:: Task prompt ::
Answer these questions about the passage on the PRSS optimization approach:
1. Which criterion does the RSS guarantee?
2. What represents the tradeoff between accuracy and complexity?
3. What is used to approximate the discretized form of the integrals in (6)?

:: Passage given ::
Here, the optimization approach adopted takes both the accuracy and complexity into account. While accuracy is guaranteed by the RSS, complexity is measured by the second component of PRSS in (6). The tradeoff between these two criteria are represented by the penalty parameters \(\lambda _{m} \left( {m=1,2,\ldots ,M_{\max } } \right) \).

Riemann sums are used to approximate the discretized form of the integrals in (6) as follows (Weber et al. 2012; Yerlikaya 2008)

$$\begin{aligned}&\int \limits _{Q^{m}} {\theta _{m}^{2} \left[ {D_{r,s}^{\varvec{\alpha }} B_{m} (\varvec{z}^{{m}})} \right] ^{2}d\varvec{z}^{{m}}}\nonumber \\&\quad \approx \sum \limits _{(\sigma ^{j})_{j\in \left\{ {1,2,\ldots ,p} \right\} } \in \left\{ {0,1,2,\ldots ,N+1} \right\} ^{K_{m} }} {\theta _{m}^{2} \left[ {D_{r,s}^{\varvec{\alpha }} B_{m} \left( \tilde{{x}}_{l_{\sigma ^{{\kappa _{1}^{m}}}}^{{\kappa _{1}^{m} }}, {\kappa _{1}^{m} }},\ldots ,\tilde{{x}}_{l_{\sigma ^{{\kappa _{K_{m} }^{m} }}}^{{\kappa _{K_{m}}^{m} }} ,{\kappa _{K_{m} }^{m} }} \right) } \right] ^{2}}\nonumber \\&\quad \times \prod \limits _{j=1}^{K_{m} } {\left( {\tilde{{x}}_{l_{\sigma ^{{\kappa _{j}^{m} +1}}}^{{\kappa _{j}^{m} }} ,{\kappa _{j}^{m}}\,} -\tilde{{x}}_{l_{\sigma ^{{\kappa _{j}^{m} }}}^{{\kappa _{j}^{m}}} ,{\kappa _{j}^{m} }} } \right) }. \end{aligned}$$
(7)

:: Data ::
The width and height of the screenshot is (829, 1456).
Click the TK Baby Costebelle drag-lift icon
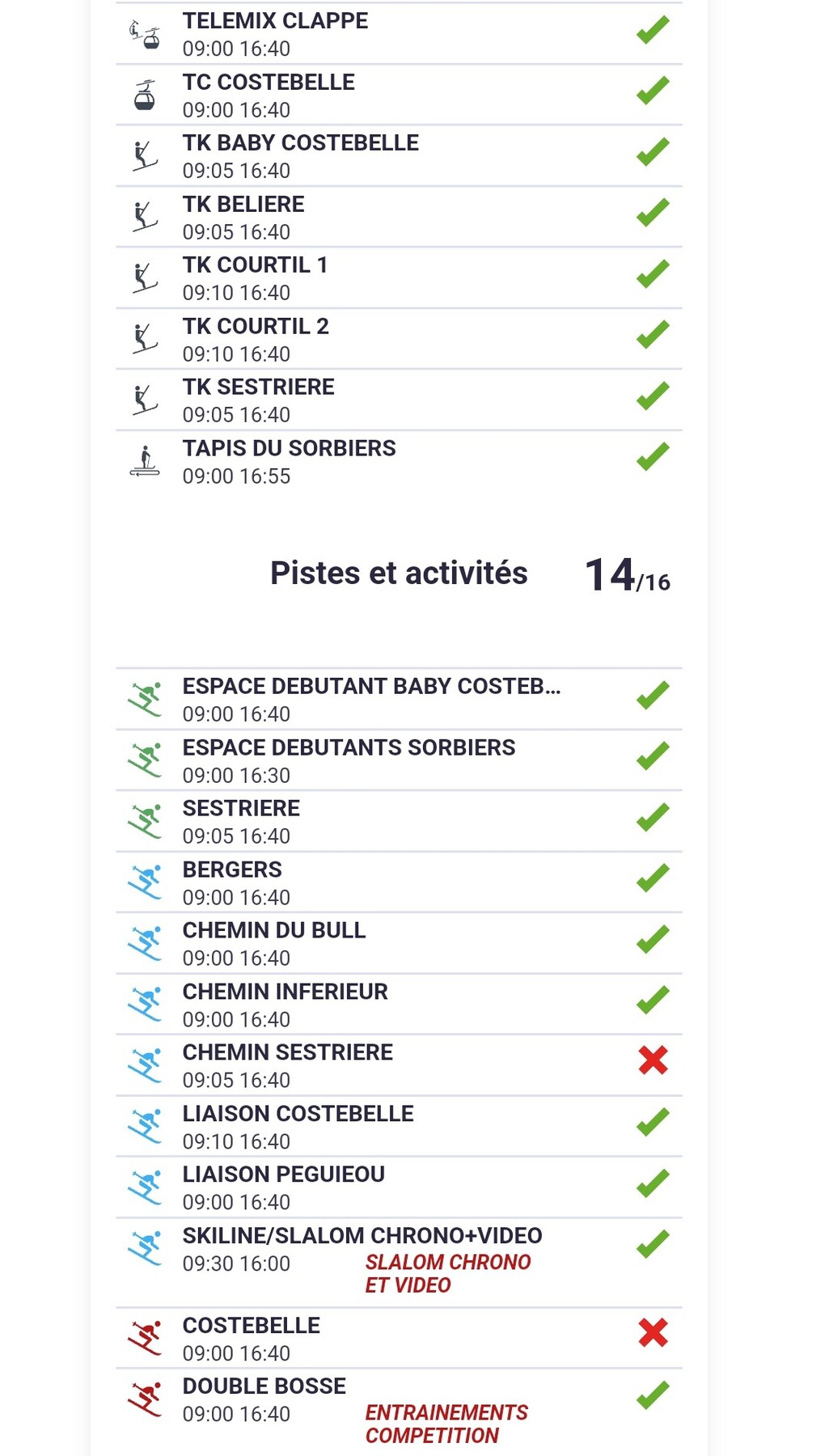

:: Exercise output ::
1. Accuracy.
2. The penalty parameters λ_m (m = 1, 2, …, M_max).
3. Riemann sums.